SaaS or Software–as-a-Service is a term that describes many applications on the web today. Whether you’re using TurboTax (tax season is coming up) or Twitter, most people use SaaS platforms on a daily basis without even realizing it. Many businesses rely heavily on SaaSs to support their business via customer relationship management tools (CRMs) like Salesforce, internal systems like Atlassian’s Jira and Confluence, and broad inter-and intra-company communication via platforms such as Office 365 and Zoom. Monitoring all of these separate SaaS applications can be time-consuming and challenging.
In this article, we will cover:
- Why monitor SaaS?
- What metrics should you monitor?
- How to monitor SaaS in LogicMonitor
- Example adding O365 Monitoring in LogicMonitor
Why Monitor SaaS?
When it comes to monitoring Software-as-a-Service there are a few targeted reasons to monitor SaaS performance.
The most basic reason is to make sure that your SaaS is not standing in the way of completing your business-required tasks. That could be as simple as adding email or as complex as managing a large-scale marketing campaign. Each of these tasks has a different risk tolerance and impact. It may also be important to understand either the status (is it up or down) or even specific performance values (requests are taking more time than expected).
You may also choose to monitor your usage based on the limits of your SaaS. Whether those be licenses used, space limits, or API calls, all of these could be over-provisioned or hitting thresholds that limit a SaaS’s ability to function well.
Being able to monitor all of your SaaS applications and all of their important metrics and statuses in one place allows you to have clarity on the business impact and availability of your SaaSs.
What Metrics Should You Monitor?
Most SaaS applications offer some level of status metric. The most basic level is whether the entire SaaS is online and functioning properly. While this level provides the least amount of actionable information, it can be a good start.
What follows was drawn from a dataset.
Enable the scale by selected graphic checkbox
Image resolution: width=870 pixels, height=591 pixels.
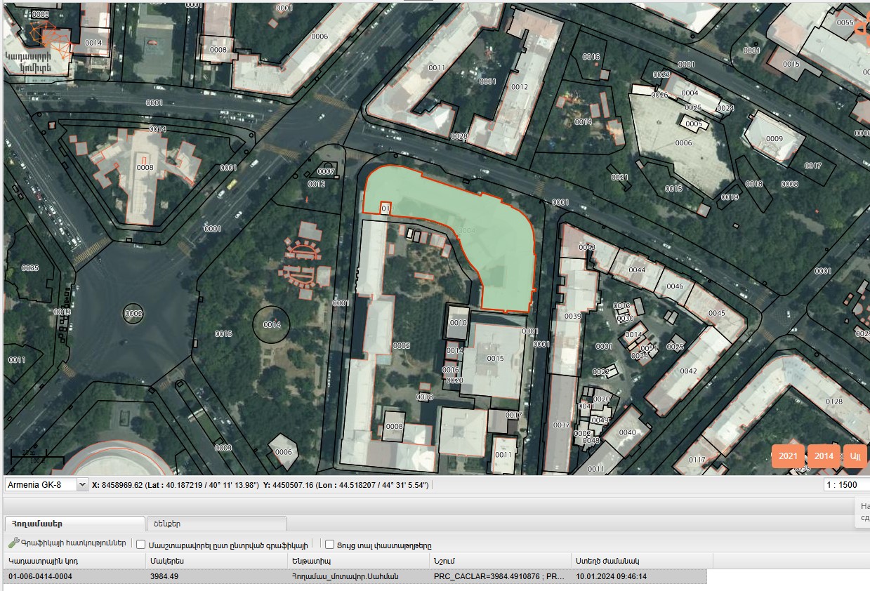pyautogui.click(x=141, y=544)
Diving a level deeper would be monitoring the status of your specific implementation of the SaaS. That ranges from looking at the specific region your SaaS is hosted within the SaaS application to looking at specific interactions on your APIs.
Going even further, metrics monitored should include API call rates, response times, reads and writes of data, user logins, quality of service, and any other metrics that prove a given SaaS is working to its fullest potential and helping improve business performance. You also want to be alerted when any of these metrics fall outside of normal operating realms for your organization.
Last but often not least, you want to monitor usage compared to limits. Storage capacity out of a max limit could require you to pay for more space or stop being able to store new data. This would lead to a major business interruption. Unused licenses could incur monthly costs that could be eliminated so monitoring your consumed licenses verse a limit is also a common metric.
You’ll also want to be alerted of any events that occur within the SaaS that could result in poor user experience, whether that be an internal stakeholder or an external contact. Many SaaS applications can also provide these metrics.
How to Monitor SaaS in LogicMonitor
Adding monitoring for SaaS applications should not be prohibitively hard. Many SaaS applications allow monitoring and metric information via APIs. LogicMonitor allows you to provide a few simple fields that can be added to allow LogicMonitor to call those APIs and gather data.
LogicMonitor utilizes an agentless collection of metrics to allow extreme ease of monitoring and quick implementation. Simply give a couple of fields which are often a combination of Client ID, Authorization Token, API Key, or Secret Key, and be on your way to monitoring.
LogicMonitor provides out-of-the-box DataSources and EventSources that pull back metrics to be monitored. These metrics are gathered on dashboards to be viewed and interpreted easily.